Uhm agrees, insofar as military applications are concerned, but notes the central fact of all modern technology development — the military is a marginal factor: "The biggest advantage VXS has is addressing the legacy needs of customers, which is significant in the military space. But we see a lot of solutions that make more sense if legacy is not an issue," Uhm says.

Most of these solutions, he says, are based on CompactPCI today and other standards tomorrow, such as PICMG 3.0 advanced telecommunications architecture (Ad-vancedTCA), which is a whole new standard that leverages off CompactPCI but addresses almost all the major issues of the VME/CompactPCI bus. This approach, he says, will accommodate larger board sizes, which gives the designer more area to work with when building a system. It also provides greater space between the slots (more airflow for cooling), and allows the system to draw more power through the backplane.

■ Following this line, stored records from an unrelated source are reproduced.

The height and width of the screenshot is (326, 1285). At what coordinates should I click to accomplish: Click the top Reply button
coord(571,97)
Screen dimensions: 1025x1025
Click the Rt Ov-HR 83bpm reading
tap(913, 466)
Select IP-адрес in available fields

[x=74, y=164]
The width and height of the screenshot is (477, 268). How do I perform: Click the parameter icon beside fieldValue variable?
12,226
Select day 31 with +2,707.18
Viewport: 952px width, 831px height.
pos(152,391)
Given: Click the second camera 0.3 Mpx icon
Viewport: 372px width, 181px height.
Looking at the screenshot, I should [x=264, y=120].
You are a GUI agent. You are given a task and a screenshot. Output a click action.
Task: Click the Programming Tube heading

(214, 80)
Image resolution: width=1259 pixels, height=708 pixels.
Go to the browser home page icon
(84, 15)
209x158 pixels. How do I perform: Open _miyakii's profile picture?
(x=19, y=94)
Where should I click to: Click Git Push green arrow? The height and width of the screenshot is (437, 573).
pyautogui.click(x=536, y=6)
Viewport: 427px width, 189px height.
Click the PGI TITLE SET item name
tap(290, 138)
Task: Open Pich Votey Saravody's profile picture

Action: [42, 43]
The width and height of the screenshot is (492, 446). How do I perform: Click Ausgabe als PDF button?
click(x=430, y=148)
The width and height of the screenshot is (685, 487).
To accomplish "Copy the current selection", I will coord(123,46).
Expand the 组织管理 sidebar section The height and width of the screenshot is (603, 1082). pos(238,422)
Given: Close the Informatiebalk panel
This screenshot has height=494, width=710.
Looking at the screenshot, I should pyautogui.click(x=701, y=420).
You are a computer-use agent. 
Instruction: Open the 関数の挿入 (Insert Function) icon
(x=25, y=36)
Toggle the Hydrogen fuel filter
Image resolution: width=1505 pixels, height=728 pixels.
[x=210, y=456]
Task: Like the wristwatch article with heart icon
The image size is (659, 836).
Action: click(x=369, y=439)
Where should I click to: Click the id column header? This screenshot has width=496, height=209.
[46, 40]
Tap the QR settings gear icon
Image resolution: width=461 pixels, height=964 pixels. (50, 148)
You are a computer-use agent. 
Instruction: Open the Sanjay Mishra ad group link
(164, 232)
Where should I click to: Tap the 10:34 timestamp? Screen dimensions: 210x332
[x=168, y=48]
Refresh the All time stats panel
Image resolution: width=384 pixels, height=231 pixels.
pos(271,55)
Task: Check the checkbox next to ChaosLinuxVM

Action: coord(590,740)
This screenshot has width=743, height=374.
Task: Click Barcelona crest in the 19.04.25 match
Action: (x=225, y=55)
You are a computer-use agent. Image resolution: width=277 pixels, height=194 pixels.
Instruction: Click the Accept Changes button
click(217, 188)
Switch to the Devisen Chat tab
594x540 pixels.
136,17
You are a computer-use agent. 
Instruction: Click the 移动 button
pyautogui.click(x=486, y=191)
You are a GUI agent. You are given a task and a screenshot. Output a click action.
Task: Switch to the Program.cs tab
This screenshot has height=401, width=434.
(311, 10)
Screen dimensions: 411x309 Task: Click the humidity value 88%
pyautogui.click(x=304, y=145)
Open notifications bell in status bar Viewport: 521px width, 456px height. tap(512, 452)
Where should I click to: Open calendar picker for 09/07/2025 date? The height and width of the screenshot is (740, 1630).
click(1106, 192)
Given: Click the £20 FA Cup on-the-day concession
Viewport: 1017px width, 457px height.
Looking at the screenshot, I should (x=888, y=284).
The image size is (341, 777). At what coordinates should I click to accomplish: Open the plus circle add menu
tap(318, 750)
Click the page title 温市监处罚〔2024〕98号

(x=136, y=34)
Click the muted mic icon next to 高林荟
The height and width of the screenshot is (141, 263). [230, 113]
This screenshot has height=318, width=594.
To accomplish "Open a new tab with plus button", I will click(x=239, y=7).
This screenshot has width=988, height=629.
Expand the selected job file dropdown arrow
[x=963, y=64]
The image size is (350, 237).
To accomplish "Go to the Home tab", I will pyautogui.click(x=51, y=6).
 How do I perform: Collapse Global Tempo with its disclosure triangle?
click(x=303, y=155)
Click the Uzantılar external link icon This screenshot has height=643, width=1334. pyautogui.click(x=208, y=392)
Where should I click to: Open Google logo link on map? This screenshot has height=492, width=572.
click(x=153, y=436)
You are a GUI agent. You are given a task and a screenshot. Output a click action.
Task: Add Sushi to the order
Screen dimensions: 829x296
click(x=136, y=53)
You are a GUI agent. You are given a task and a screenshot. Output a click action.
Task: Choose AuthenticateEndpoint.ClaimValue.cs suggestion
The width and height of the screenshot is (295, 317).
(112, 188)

Jaenicke notes VXS will work with any of the new switched serial standards, including RapidIO and Infiniband, another plus given the questions over which to use as connected clusters of servers evolve from stand-alone boxes into rack-mountable, two 1U-high boxes, with several in a single rack (1U = 1.75").

"The next step in this trend is for each of these systems to turn into a blade, a vertically mounted system, with several of them next to each other in a single box," he says. "So instead of being 19 inches wide and very thin, you would have multiple servers in a box, vertically mounted, like boards in a chassis, with each board having system-level functionality. That configuration could be 3U high and 1.2 inches wide, with multiples of that then fit into a 19-inch wide chassis. In that configuration, each blade would still be a system and the communications between systems would be across the backplane, using Infiniband."